* _Task brief_: In the listing below, find the line containing "Refresh the folder" and the line containing "Screen dimensions: 844x555". Repeat exactly those two lines and every line between them.

* _Data for analysis_:
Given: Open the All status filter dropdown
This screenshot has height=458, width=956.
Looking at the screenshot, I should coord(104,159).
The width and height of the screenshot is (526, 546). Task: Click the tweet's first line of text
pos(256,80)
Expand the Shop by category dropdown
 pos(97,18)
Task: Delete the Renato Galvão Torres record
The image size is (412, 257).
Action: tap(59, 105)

---

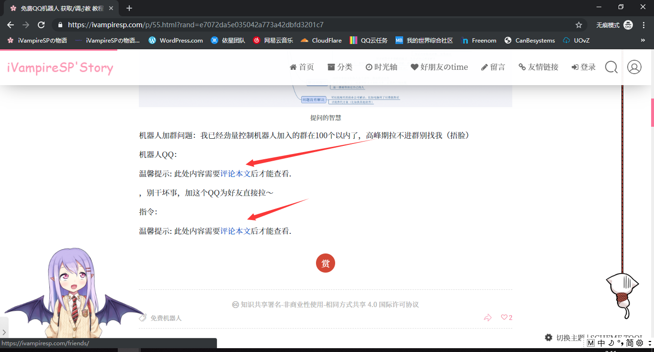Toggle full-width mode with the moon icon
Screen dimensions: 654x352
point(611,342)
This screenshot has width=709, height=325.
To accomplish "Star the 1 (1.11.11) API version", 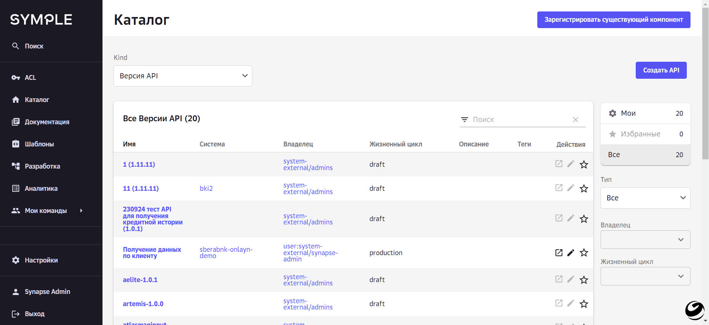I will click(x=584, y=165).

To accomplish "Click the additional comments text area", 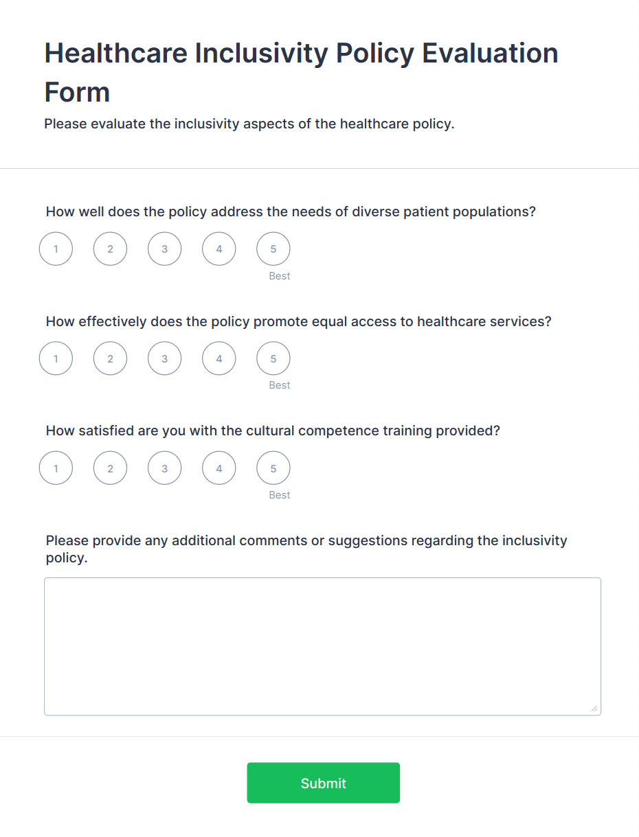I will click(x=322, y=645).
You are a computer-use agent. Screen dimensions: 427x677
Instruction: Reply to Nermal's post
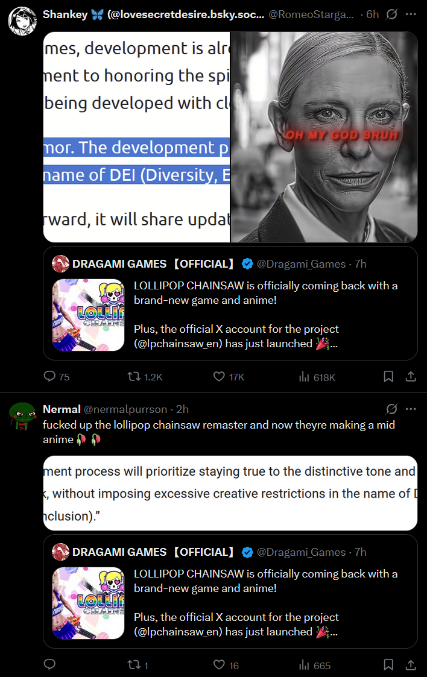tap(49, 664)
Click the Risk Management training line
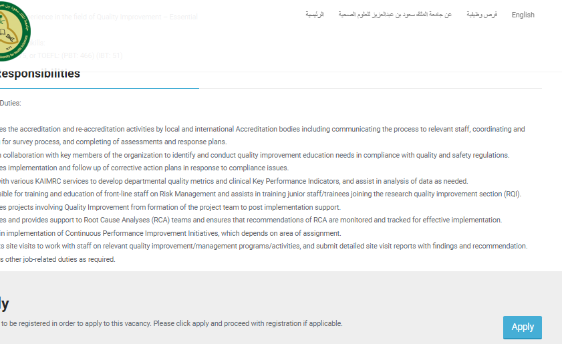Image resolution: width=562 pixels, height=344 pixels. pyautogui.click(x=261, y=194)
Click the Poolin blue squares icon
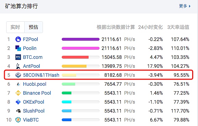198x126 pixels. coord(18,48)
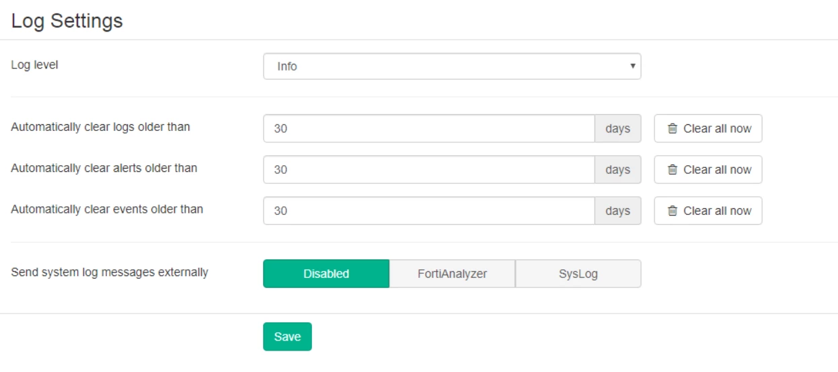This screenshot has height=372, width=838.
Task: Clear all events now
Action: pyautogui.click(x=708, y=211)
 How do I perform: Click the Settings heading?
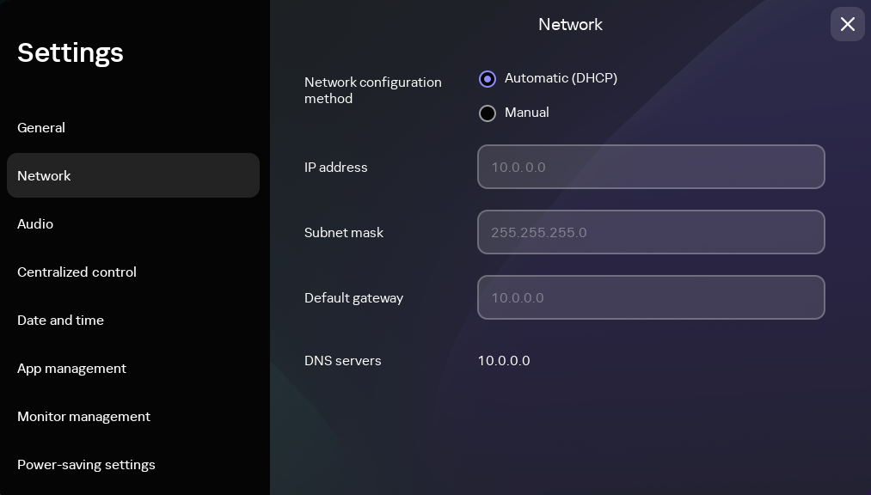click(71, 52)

* * *

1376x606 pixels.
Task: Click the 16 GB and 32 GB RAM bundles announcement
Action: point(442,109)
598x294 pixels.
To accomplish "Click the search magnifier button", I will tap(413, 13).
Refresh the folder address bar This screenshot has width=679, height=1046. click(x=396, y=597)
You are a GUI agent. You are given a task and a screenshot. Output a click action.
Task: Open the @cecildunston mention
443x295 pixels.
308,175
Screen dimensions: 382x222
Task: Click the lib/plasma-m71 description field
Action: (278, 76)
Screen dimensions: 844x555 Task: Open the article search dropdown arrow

* _Output_:
Refresh the folder address bar This screenshot has width=679, height=1046. click(x=396, y=597)
You are a GUI agent. You are given a task and a screenshot. Output a click action.
Task: Open the @cecildunston mention
443x295 pixels.
308,175
Screen dimensions: 382x222
Task: Click the lib/plasma-m71 description field
Action: (278, 76)
Screen dimensions: 844x555 Task: Open the article search dropdown arrow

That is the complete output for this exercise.